Поникши, я становлюсь на порог, опять же раздумывая, как бы так ввинтиться в дом, чтобы тебя не очень-то видели. Хорошо, если бы именно сейчас кто-то заглянул к нам в гости или хотя бы мама начала петь. Тогда у нее лицо и глаза жалобятся и жалобятся, а ты в эту минутку запрыгивай на печь и затихай, пока не просохнут ноги, или строгай что-то косой — и не слишком подавай голос. Но в гости к нам никто не спешит и из дому не слышно никакого пения. А ноги уже гвоздиками подбивает холод, и волей-неволей, а таки вынужден возникнуть перед глазами матери. Как она сейчас начнет отчитывать, я примерно догадываюсь. Здесь главное ни в чем ей не перечить — ни словом, ни глазами, а только грустно понурить голову, повиниться немного, а дальше неожиданно спросить о таком, что бы сразу накренило материны мысли на что-то другое. Что ни говорите, а иногда это помогает.
На улице слышны чьи-то шаги. Я чуток оживаю, оборачиваюсь, и сначала смотрю не на того, кто шлепает, а на то, чем он шлепает, потому что когда у тебя нет сапог, то ты начинаешь осматривать человека с ног.
Под заборами, где немного суше, идет наш председатель комбеда дядя Себастьян, и я сразу оживаю.
— Доброе утро, парень! — увидев меня, приветливо здоровается дядя Себастьян. На его высокой статной фигуре болтается кавалерийская шинель, из-под которой топорщится пистолет. — Ты чего, сякой, а не такой, на холоде ухнали куешь зубами?
— Гы-гы, — смеюсь я.
— Он еще и хохочет! — вроде сердится дядя Себастьян и грозно качает головой; его рыжие волосы огненным начесом метнулся над бровями, и мужик начинает запихивать их в старую буденовку. — Чего босиком стоишь?

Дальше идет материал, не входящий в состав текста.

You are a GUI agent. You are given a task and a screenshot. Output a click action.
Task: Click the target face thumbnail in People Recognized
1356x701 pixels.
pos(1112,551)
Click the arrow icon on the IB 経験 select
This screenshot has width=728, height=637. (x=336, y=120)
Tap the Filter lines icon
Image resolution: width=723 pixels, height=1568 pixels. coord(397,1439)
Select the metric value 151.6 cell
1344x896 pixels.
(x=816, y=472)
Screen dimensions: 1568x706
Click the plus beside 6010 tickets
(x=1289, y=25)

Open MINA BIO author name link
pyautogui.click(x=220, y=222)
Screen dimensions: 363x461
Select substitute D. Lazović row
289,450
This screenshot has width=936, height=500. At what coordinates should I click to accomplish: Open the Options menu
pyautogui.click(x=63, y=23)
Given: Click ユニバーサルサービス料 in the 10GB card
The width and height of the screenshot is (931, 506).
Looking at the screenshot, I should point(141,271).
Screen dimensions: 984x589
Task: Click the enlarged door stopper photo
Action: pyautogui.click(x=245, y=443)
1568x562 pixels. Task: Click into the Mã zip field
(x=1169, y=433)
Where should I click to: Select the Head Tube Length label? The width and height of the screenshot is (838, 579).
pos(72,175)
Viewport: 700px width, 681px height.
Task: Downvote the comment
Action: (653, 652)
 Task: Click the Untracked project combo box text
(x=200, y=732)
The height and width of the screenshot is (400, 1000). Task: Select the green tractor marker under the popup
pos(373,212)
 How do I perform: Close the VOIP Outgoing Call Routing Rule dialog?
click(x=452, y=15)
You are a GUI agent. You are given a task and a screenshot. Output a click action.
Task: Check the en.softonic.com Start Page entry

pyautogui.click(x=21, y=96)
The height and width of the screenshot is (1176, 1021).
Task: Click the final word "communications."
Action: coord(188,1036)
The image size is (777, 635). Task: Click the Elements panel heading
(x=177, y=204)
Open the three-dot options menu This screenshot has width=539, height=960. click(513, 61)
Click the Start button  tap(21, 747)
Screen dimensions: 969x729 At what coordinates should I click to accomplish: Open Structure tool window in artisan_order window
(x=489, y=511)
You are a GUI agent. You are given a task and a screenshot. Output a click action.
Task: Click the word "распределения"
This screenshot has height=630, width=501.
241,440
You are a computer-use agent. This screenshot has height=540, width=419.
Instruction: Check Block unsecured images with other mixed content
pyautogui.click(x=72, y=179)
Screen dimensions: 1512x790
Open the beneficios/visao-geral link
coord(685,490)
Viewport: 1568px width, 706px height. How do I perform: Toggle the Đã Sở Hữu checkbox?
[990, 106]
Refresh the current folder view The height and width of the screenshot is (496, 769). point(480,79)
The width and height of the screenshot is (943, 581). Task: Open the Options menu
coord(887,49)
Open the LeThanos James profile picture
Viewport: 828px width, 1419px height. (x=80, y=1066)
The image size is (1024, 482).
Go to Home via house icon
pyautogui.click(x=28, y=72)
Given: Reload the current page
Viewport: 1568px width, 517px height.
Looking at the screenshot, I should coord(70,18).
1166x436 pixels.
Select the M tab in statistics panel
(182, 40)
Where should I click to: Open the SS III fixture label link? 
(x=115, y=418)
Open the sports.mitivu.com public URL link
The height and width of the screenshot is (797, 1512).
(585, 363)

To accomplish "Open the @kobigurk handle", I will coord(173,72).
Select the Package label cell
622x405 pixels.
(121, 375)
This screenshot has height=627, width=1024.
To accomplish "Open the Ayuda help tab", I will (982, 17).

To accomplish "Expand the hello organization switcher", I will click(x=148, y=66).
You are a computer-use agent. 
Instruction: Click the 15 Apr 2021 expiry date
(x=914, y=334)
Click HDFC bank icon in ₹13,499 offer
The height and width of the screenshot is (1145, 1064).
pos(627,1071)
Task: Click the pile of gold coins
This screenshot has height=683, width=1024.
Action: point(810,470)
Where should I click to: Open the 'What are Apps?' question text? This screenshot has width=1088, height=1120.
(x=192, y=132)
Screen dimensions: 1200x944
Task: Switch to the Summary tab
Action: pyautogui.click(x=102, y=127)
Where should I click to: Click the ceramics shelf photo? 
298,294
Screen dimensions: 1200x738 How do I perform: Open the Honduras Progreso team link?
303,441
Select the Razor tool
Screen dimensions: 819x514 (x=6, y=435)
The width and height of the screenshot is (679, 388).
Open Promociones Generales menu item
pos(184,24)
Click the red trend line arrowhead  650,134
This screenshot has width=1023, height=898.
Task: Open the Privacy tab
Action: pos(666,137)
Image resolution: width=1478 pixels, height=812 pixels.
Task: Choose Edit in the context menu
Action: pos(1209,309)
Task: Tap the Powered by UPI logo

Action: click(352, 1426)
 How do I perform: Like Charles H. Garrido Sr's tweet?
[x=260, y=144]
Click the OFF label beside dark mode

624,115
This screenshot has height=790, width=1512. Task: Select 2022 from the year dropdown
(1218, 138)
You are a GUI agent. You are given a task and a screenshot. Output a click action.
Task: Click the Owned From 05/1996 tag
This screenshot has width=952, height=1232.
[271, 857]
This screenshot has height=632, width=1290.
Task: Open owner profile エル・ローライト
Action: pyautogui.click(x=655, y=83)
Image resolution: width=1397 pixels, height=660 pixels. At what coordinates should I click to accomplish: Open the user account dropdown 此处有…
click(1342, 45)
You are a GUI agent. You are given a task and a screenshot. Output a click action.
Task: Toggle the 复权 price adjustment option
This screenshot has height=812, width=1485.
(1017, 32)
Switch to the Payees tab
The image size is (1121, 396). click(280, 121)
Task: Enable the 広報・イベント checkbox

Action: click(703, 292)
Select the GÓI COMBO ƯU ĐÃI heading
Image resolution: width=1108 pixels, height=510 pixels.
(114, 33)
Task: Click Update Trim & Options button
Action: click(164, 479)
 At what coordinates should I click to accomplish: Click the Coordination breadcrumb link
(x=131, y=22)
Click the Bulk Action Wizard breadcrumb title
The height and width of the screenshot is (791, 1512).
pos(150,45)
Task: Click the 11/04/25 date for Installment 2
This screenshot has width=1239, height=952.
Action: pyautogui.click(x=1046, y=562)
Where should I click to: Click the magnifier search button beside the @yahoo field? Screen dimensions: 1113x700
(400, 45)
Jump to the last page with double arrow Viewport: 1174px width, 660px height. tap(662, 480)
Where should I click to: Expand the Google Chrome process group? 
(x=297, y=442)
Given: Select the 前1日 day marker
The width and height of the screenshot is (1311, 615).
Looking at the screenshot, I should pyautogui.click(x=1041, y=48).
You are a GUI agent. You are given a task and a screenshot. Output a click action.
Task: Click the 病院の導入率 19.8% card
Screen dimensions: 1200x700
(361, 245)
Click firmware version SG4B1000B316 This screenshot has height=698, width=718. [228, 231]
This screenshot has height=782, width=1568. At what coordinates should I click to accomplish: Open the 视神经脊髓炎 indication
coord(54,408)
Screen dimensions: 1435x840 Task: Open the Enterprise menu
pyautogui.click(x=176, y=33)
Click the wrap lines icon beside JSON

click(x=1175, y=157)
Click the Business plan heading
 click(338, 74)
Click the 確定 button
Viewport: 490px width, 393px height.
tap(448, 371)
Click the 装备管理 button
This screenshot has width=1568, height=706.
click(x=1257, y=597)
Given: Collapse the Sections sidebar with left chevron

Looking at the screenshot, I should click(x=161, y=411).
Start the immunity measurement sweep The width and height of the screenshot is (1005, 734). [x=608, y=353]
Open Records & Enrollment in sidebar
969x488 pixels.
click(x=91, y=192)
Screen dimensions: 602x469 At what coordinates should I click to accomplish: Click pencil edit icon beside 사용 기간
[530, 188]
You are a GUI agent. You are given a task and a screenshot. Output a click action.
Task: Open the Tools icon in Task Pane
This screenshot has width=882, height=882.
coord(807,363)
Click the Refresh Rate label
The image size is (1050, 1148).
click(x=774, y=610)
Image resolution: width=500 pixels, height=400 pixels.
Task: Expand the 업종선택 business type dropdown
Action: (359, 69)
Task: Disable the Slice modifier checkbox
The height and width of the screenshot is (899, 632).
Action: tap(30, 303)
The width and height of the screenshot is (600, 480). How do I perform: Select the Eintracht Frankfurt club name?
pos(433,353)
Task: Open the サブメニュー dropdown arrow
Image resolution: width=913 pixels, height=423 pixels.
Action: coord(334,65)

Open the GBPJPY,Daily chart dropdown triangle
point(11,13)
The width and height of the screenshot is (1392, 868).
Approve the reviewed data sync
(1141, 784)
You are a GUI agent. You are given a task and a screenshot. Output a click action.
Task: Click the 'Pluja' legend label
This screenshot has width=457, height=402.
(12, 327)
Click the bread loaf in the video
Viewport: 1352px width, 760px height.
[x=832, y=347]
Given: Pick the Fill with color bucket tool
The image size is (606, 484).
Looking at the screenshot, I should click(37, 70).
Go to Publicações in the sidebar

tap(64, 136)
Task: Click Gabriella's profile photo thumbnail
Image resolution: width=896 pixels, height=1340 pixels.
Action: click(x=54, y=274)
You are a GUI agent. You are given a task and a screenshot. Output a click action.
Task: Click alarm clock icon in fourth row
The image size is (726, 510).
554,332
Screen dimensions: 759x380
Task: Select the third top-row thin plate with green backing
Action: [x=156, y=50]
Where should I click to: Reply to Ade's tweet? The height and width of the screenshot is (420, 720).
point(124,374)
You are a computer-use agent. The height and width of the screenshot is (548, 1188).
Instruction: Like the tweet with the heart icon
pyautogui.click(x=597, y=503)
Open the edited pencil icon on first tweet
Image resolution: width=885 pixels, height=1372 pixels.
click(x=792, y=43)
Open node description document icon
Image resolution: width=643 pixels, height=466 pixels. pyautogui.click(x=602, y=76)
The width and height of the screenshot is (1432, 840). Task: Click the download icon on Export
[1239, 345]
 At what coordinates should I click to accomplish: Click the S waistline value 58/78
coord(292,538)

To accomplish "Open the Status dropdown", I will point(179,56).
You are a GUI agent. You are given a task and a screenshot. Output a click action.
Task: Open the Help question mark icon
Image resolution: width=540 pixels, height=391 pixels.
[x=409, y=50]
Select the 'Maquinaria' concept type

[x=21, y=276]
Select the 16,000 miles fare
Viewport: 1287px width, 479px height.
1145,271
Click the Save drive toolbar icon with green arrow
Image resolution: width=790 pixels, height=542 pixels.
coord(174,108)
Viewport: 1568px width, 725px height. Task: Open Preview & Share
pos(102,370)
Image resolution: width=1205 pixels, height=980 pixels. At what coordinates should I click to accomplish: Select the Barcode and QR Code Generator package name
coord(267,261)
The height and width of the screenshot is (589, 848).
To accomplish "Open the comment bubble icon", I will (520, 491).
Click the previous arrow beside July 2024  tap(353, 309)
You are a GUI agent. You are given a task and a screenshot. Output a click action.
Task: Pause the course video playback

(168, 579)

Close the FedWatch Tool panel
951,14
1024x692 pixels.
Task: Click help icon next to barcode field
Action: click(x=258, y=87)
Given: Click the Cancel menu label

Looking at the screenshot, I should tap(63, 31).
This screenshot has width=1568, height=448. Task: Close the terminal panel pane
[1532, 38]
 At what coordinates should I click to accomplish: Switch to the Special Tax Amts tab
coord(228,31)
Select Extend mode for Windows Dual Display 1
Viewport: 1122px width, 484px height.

— А то вы не знаете чего? Купило притупило.
— Тогда сиди, озорник, за печкой и не рыпайся из дому! — кричит дядя Себастьян.
А я, держась за щеколду, выигрываю дверью и улыбаюсь.
— Смотрите на него: босое, а чему-то радуется!
— Птица тоже босая ходит, и не горюет, — смеясь, отвечаю я.
Так что после этого дяде Себастьяну делать? Он щурится и начинает трусить смех на ворота, и нам приятно смотреть друг на друга, хотя один из нас обутый, а другому обувь только снится.
— Дядя Себастьян, у вас под шинелью стэер?
— А ты откуда знаешь? — удивляется мужчина.
— Сорока на хвосте принесла.
— Лучше бы она тебе сапоги принесла.
— Вы его у бандитов забрали?
— У бандитов.
— А он хорошо бьет?
— Ничего.
— Вот если бы мне хоть раз бабахнуть, — зажмуриваюсь от удовольствия, представляя, как бы я стрельнул из стэера.
— Нашел игрушку! — нахмуривается лицо дяди. — Лучше было бы, дитя, чтобы ни мы, ни вы не знали этих игрушек.
Вот тут уж я дяде Себастьяну нисколько не верю, хоть он правдивый и добрый человек. Это же как хорошо, когда есть оружие — и сабля, и карабин, и копье, как у красных казаков: одно тебе рубит, другое стреляет, третье, как на плакате, по семь всяких врагов так насквозь протыкает, что они только ногами дрыгают и теряют черные шляпы. Но разве взрослые всю правду говорят малым? К этому нам не привыкать.